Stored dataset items
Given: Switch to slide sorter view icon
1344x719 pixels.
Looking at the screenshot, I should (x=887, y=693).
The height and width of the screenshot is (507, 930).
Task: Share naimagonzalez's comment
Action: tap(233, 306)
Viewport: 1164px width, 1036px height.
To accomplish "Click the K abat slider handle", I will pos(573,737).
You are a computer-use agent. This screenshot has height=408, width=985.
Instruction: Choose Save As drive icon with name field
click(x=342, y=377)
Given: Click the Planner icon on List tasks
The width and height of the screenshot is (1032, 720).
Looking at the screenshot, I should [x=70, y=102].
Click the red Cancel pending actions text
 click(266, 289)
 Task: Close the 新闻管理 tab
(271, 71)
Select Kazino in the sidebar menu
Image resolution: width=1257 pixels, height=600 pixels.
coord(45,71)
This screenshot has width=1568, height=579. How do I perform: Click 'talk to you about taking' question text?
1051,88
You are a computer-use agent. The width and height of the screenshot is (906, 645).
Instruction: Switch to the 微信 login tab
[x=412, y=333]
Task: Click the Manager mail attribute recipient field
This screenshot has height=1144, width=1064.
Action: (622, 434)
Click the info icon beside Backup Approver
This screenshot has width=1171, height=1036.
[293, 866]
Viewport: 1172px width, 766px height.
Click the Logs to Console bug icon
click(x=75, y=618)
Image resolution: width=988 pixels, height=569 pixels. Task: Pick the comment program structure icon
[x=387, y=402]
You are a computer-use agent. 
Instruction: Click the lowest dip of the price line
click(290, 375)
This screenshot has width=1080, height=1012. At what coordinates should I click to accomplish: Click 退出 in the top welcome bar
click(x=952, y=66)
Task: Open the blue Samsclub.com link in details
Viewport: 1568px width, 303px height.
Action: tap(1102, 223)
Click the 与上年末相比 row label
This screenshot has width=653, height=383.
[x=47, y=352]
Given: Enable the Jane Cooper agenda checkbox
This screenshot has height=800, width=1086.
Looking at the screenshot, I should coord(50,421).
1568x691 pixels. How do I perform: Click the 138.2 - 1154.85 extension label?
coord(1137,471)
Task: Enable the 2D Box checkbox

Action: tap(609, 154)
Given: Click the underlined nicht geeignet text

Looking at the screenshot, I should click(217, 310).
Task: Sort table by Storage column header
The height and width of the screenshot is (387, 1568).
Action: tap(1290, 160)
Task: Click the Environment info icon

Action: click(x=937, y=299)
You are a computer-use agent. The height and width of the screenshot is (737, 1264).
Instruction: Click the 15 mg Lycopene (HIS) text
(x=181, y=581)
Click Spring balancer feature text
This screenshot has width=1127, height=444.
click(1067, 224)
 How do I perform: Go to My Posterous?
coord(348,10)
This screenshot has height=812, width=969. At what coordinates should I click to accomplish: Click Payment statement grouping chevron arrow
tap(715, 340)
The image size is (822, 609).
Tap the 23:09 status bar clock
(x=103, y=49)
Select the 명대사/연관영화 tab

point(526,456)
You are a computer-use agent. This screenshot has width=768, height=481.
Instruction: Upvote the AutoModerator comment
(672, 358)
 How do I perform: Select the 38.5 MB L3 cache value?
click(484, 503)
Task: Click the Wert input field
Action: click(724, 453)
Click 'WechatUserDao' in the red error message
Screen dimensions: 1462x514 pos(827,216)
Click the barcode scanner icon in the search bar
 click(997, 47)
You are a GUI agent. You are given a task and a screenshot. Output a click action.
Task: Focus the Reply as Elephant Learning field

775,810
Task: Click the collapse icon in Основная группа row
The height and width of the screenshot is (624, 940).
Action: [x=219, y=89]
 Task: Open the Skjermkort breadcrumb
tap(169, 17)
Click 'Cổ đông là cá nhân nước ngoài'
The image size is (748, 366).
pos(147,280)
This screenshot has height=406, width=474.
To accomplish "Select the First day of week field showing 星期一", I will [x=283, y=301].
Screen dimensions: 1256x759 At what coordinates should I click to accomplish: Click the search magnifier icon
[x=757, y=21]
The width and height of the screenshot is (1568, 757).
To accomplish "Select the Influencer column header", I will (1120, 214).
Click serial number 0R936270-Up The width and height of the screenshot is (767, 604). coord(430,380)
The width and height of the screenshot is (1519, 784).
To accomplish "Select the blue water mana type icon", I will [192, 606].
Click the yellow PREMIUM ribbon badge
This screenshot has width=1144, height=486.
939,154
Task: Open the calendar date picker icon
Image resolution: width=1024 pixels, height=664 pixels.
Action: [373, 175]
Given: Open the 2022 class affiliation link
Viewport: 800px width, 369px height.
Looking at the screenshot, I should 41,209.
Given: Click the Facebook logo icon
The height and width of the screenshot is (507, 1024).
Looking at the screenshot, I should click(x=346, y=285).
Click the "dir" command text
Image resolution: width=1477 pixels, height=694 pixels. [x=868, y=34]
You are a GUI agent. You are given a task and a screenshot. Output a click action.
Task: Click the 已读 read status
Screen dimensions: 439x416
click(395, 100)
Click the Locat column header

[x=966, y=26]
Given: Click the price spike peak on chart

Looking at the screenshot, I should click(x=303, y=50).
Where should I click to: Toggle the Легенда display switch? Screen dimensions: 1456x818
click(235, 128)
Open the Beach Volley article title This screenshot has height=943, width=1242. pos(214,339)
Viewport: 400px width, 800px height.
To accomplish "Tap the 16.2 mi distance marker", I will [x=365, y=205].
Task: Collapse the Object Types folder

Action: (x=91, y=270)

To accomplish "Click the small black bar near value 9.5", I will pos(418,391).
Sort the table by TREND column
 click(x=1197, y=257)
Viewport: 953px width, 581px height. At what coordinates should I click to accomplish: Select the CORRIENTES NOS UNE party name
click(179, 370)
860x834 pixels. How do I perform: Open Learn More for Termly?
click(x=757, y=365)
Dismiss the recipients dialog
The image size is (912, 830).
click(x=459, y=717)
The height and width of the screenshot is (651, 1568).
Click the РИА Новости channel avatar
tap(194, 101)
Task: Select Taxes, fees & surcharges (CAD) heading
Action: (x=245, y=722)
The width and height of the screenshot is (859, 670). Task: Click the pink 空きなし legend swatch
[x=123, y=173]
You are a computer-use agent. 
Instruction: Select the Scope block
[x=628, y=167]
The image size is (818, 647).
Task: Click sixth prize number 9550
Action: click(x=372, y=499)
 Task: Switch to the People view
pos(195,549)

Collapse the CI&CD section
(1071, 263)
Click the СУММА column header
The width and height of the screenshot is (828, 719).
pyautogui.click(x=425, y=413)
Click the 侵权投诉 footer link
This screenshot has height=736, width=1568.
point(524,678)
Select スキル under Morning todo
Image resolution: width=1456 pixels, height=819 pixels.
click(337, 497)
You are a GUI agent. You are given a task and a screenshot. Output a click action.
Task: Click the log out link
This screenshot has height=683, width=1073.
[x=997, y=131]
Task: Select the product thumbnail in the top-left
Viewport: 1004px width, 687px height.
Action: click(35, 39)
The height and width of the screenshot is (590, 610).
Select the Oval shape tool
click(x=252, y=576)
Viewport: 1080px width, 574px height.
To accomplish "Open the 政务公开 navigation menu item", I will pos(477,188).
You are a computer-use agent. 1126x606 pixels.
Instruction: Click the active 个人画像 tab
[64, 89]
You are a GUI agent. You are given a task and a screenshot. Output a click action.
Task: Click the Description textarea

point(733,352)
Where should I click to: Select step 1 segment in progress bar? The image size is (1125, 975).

Task>
Each line of the data must be retyped exactly.

The answer>
Given: Switch to slide sorter view icon
1344x719 pixels.
Looking at the screenshot, I should (x=887, y=693).
The height and width of the screenshot is (507, 930).
Task: Share naimagonzalez's comment
Action: tap(233, 306)
Viewport: 1164px width, 1036px height.
To accomplish "Click the K abat slider handle", I will pos(573,737).
You are a computer-use agent. This screenshot has height=408, width=985.
Instruction: Choose Save As drive icon with name field
click(x=342, y=377)
Given: Click the Planner icon on List tasks
The width and height of the screenshot is (1032, 720).
Looking at the screenshot, I should [x=70, y=102].
Click the red Cancel pending actions text
 click(266, 289)
 Task: Close the 新闻管理 tab
(271, 71)
Select Kazino in the sidebar menu
Image resolution: width=1257 pixels, height=600 pixels.
coord(45,71)
This screenshot has width=1568, height=579. How do I perform: Click 'talk to you about taking' question text?
1051,88
You are a computer-use agent. The width and height of the screenshot is (906, 645).
Instruction: Switch to the 微信 login tab
[x=412, y=333]
Task: Click the Manager mail attribute recipient field
This screenshot has height=1144, width=1064.
Action: (622, 434)
Click the info icon beside Backup Approver
This screenshot has width=1171, height=1036.
[293, 866]
Viewport: 1172px width, 766px height.
Click the Logs to Console bug icon
click(x=75, y=618)
Image resolution: width=988 pixels, height=569 pixels. Task: Pick the comment program structure icon
[x=387, y=402]
You are a computer-use agent. 
Instruction: Click the lowest dip of the price line
click(290, 375)
This screenshot has width=1080, height=1012. At what coordinates should I click to accomplish: Click 退出 in the top welcome bar
click(x=952, y=66)
Task: Open the blue Samsclub.com link in details
Viewport: 1568px width, 303px height.
Action: tap(1102, 223)
Click the 与上年末相比 row label
This screenshot has width=653, height=383.
[x=47, y=352]
Given: Enable the Jane Cooper agenda checkbox
This screenshot has height=800, width=1086.
Looking at the screenshot, I should coord(50,421).
1568x691 pixels. How do I perform: Click the 138.2 - 1154.85 extension label?
coord(1137,471)
Task: Enable the 2D Box checkbox

Action: tap(609, 154)
Given: Click the underlined nicht geeignet text

Looking at the screenshot, I should click(217, 310).
Task: Sort table by Storage column header
The height and width of the screenshot is (387, 1568).
Action: tap(1290, 160)
Task: Click the Environment info icon

Action: click(x=937, y=299)
You are a computer-use agent. The height and width of the screenshot is (737, 1264).
Instruction: Click the 15 mg Lycopene (HIS) text
(x=181, y=581)
Click Spring balancer feature text
This screenshot has width=1127, height=444.
click(1067, 224)
 How do I perform: Go to My Posterous?
coord(348,10)
This screenshot has height=812, width=969. At what coordinates should I click to accomplish: Click Payment statement grouping chevron arrow
tap(715, 340)
The image size is (822, 609).
Tap the 23:09 status bar clock
(x=103, y=49)
Select the 명대사/연관영화 tab

point(526,456)
You are a computer-use agent. This screenshot has width=768, height=481.
Instruction: Upvote the AutoModerator comment
(672, 358)
 How do I perform: Select the 38.5 MB L3 cache value?
click(484, 503)
Task: Click the Wert input field
Action: click(724, 453)
Click 'WechatUserDao' in the red error message
Screen dimensions: 1462x514 pos(827,216)
Click the barcode scanner icon in the search bar
 click(997, 47)
You are a GUI agent. You are given a task and a screenshot. Output a click action.
Task: Focus the Reply as Elephant Learning field

775,810
Task: Click the collapse icon in Основная группа row
The height and width of the screenshot is (624, 940).
Action: [x=219, y=89]
 Task: Open the Skjermkort breadcrumb
tap(169, 17)
Click 'Cổ đông là cá nhân nước ngoài'
The image size is (748, 366).
pos(147,280)
This screenshot has height=406, width=474.
To accomplish "Select the First day of week field showing 星期一", I will [x=283, y=301].
Screen dimensions: 1256x759 At what coordinates should I click to accomplish: Click the search magnifier icon
[x=757, y=21]
The width and height of the screenshot is (1568, 757).
To accomplish "Select the Influencer column header", I will (1120, 214).
Click serial number 0R936270-Up The width and height of the screenshot is (767, 604). coord(430,380)
The width and height of the screenshot is (1519, 784).
To accomplish "Select the blue water mana type icon", I will [192, 606].
Click the yellow PREMIUM ribbon badge
This screenshot has width=1144, height=486.
939,154
Task: Open the calendar date picker icon
Image resolution: width=1024 pixels, height=664 pixels.
Action: [373, 175]
Given: Open the 2022 class affiliation link
Viewport: 800px width, 369px height.
Looking at the screenshot, I should 41,209.
Given: Click the Facebook logo icon
The height and width of the screenshot is (507, 1024).
Looking at the screenshot, I should click(x=346, y=285).
Click the "dir" command text
Image resolution: width=1477 pixels, height=694 pixels. [x=868, y=34]
You are a GUI agent. You are given a task and a screenshot. Output a click action.
Task: Click the 已读 read status
Screen dimensions: 439x416
click(395, 100)
Click the Locat column header

[x=966, y=26]
Given: Click the price spike peak on chart

Looking at the screenshot, I should click(x=303, y=50).
Where should I click to: Toggle the Легенда display switch? Screen dimensions: 1456x818
click(235, 128)
Open the Beach Volley article title This screenshot has height=943, width=1242. pos(214,339)
Viewport: 400px width, 800px height.
To accomplish "Tap the 16.2 mi distance marker", I will [x=365, y=205].
Task: Collapse the Object Types folder

Action: (x=91, y=270)

To accomplish "Click the small black bar near value 9.5", I will pos(418,391).
Sort the table by TREND column
 click(x=1197, y=257)
Viewport: 953px width, 581px height. At what coordinates should I click to accomplish: Select the CORRIENTES NOS UNE party name
click(179, 370)
860x834 pixels. How do I perform: Open Learn More for Termly?
click(x=757, y=365)
Dismiss the recipients dialog
The image size is (912, 830).
click(x=459, y=717)
The height and width of the screenshot is (651, 1568).
Click the РИА Новости channel avatar
tap(194, 101)
Task: Select Taxes, fees & surcharges (CAD) heading
Action: (x=245, y=722)
The width and height of the screenshot is (859, 670). Task: Click the pink 空きなし legend swatch
[x=123, y=173]
You are a computer-use agent. 
Instruction: Select the Scope block
[x=628, y=167]
The image size is (818, 647).
Task: Click sixth prize number 9550
Action: click(x=372, y=499)
 Task: Switch to the People view
pos(195,549)

Collapse the CI&CD section
(1071, 263)
Click the СУММА column header
The width and height of the screenshot is (828, 719).
pyautogui.click(x=425, y=413)
Click the 侵权投诉 footer link
This screenshot has height=736, width=1568.
point(524,678)
Select スキル under Morning todo
Image resolution: width=1456 pixels, height=819 pixels.
click(337, 497)
You are a GUI agent. You are given a task and a screenshot. Output a click action.
Task: Click the log out link
This screenshot has height=683, width=1073.
[x=997, y=131]
Task: Select the product thumbnail in the top-left
Viewport: 1004px width, 687px height.
Action: click(35, 39)
The height and width of the screenshot is (590, 610).
Select the Oval shape tool
click(x=252, y=576)
Viewport: 1080px width, 574px height.
To accomplish "Open the 政务公开 navigation menu item", I will pos(477,188).
You are a computer-use agent. 1126x606 pixels.
Instruction: Click the active 个人画像 tab
[64, 89]
You are a GUI agent. You are given a task and a screenshot. Output a click action.
Task: Click the Description textarea

point(733,352)
Where should I click to: Select step 1 segment in progress bar? The image size is (1125, 975).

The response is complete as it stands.